When I was growing up, my parents would keep us home from school the day after Election Day so that we could stay up and watch the returns. Tonight it will be just me and Son #3 as the wife has to work and the other boys will be going to school tomorrow. After all, back then it was the day that we found out if Dad still had a job. Now that is not the case. the position of Pastor of the Eliot Church is, in fact, an elected position as many a Congregationalist minister can tell you, but it is a different election cycle.

That fact, is an important one, however, as voting is a part of our faith and our tradition. If we do not allow ourselves to let other people make decision for us on matters of faith, then why, dear God, would we let other decisions and policies be made without our input and presence? Also, it is important to vote, even if you think your guy or gal will be fine without you. The number of voters (sometimes regardless of who they actually voted for) help to keep our politicians accountable and us powerful. Maybe it is because I was raised among politicians, but I haven't always been impressed by the creativity and critical thinking skills of our leaders. This is true for both self-prefessed liberals and their opposite numbers. They need to hear from us and respond to us, otherwise (and this is particularly true the more powerful the office) it is hard for them to get away from that mirror in the morning and remember that they work for someone important, namely us.

So go vote, and then tell Philocrites about it.

Monday, November 06, 2006


I think you always have to write it that way (REVIVAL!). It is part of the rules or something...

I went to New York City to the annual convention/party/workshop fest of the Unitarian Universalist Christian Fellowship. The keynotes were Jim Mulholand and Gary Dorien (on different days). Mulholland has written a variety of books on Universalism, including the very popular If Grace is True. I am reading it now and it may appear in an adult RE program near you very soon! As far as the presentation is concerned, I was particularly impressed with his pastoral style and focus. I am a pastor, too, and am always interested in good ideas and good models of our profession.

Gary Dorrien was also good. His thing is the history of Liberal Christianity. Dorrien has written a trinity of books on the subject and teaches at Union Seminary. His talk was also good. Unlike the talk on universalism, however, it primarily fed the mind rather than the soul. No problem there. It is his job and he did it well. You may have gathered from previous posts that Eliot Church has been thinking quite a bit about its identity lately. For me it was useful and inspiring. I have much to read and think about over the next few days...

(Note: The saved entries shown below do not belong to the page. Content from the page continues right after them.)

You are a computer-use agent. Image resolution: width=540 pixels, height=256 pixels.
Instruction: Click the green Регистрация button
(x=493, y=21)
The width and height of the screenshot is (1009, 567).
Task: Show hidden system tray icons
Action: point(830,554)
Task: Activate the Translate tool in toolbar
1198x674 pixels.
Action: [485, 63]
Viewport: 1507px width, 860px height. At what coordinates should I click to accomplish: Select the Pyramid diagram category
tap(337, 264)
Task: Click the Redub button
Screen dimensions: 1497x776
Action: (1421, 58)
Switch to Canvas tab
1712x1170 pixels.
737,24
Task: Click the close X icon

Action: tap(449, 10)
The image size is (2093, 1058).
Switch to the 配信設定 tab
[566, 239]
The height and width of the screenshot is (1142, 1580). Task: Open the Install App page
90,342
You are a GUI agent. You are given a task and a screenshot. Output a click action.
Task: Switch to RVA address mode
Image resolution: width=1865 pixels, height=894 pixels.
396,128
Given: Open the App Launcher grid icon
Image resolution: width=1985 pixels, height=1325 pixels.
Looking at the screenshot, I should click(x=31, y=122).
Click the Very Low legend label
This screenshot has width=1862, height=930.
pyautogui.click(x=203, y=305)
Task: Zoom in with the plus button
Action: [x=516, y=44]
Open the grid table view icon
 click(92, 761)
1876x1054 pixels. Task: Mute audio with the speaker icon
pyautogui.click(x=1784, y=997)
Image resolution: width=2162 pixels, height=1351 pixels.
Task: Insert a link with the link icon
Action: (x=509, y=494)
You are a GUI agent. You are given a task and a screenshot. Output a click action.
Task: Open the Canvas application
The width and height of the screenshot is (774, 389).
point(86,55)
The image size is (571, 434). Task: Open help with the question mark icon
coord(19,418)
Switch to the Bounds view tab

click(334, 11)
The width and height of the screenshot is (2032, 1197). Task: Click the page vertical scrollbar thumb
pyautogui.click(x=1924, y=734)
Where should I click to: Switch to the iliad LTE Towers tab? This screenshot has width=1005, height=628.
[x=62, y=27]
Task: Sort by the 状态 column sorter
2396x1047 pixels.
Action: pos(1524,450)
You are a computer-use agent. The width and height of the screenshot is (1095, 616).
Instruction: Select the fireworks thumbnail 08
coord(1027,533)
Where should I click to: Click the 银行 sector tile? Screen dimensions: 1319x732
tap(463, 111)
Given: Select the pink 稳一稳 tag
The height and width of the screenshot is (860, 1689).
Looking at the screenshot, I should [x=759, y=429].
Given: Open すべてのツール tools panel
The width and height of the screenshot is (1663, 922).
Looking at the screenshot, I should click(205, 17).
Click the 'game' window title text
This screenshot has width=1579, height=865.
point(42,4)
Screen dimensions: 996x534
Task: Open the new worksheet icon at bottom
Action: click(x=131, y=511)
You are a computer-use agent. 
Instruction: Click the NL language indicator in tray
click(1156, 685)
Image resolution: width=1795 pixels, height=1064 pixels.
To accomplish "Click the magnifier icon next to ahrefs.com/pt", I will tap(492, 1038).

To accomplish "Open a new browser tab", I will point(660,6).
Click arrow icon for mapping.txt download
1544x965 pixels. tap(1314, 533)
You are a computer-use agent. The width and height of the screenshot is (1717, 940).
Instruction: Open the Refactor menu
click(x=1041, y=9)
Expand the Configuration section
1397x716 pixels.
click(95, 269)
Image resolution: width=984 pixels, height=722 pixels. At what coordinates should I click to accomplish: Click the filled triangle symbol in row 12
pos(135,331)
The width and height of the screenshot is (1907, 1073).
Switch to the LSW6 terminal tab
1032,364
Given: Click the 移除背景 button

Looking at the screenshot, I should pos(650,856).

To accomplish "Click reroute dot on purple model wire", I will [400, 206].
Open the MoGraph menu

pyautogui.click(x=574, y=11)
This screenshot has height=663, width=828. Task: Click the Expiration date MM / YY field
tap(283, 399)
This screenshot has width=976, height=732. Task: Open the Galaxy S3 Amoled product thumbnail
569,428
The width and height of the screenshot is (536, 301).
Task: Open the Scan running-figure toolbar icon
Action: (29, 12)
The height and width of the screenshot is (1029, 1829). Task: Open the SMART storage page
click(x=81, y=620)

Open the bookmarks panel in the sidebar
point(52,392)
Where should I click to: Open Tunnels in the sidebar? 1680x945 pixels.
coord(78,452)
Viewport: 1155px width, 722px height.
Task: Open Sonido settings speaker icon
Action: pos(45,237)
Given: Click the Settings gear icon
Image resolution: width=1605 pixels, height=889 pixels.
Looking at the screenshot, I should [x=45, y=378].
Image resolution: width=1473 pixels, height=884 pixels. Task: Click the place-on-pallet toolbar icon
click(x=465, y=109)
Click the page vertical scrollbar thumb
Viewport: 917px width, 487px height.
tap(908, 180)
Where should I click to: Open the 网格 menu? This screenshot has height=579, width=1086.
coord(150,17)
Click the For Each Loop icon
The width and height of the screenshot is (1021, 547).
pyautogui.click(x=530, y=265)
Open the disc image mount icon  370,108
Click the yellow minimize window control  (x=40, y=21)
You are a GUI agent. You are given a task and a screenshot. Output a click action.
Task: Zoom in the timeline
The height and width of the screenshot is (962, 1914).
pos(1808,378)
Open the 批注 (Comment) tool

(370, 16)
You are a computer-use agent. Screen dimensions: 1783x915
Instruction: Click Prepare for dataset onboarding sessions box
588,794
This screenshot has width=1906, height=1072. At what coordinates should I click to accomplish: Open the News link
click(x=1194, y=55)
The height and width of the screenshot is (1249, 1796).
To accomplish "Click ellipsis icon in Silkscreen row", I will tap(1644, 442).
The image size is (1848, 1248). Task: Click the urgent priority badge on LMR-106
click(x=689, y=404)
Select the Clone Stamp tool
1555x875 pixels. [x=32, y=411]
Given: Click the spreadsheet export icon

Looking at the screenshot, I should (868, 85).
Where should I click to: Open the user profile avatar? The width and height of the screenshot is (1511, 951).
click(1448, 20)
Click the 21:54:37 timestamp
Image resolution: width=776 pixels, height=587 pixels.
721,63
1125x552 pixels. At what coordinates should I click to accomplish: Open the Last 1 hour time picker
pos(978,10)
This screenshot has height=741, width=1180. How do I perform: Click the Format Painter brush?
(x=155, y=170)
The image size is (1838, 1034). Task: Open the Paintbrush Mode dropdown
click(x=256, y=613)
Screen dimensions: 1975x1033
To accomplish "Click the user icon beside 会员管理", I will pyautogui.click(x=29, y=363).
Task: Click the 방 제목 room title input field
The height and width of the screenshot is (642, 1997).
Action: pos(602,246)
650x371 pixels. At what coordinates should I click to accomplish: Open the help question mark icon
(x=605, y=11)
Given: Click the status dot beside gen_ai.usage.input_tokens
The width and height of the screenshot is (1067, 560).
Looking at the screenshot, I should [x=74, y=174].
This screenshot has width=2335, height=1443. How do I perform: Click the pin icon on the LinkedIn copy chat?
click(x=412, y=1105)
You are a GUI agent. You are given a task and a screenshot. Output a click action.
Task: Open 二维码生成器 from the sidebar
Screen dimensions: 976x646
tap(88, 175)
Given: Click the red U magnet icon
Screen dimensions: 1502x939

Tim Jenson did a workshop I attended on UU historiography. This was very neat, too. Tim, I owe you money for lunch, don't let me forget...

I missed many of the worship opportunities. I brought my family to NY with me so I spent some time with them interpreting the Kandinskys. Still, I did get to some of the offerings in this area and am very grateful to Chris Walton for his excellent Taize service. As I told him at the time, it was nice not to have a sermon! Thank you also to Fourth Universalist of New York for hosting the event and allowing us to tag along to Sunday Worship.

I have to tell you, though, that the very best thing about REVIVAL! (see I did it again) for me was the time I got to spend with friends new and old. People say the ministry can be lonely, but I think the better term is isolating You naturally live far from people you would like to spend time with and that regular absence can wear on friendships as much as on anything. It was nice, therefore, to get to go out, hang a bit and be, once again, impressed by how smart, witty and creative your fellow Liberal Christians really are. Thanks guys, it was a blast!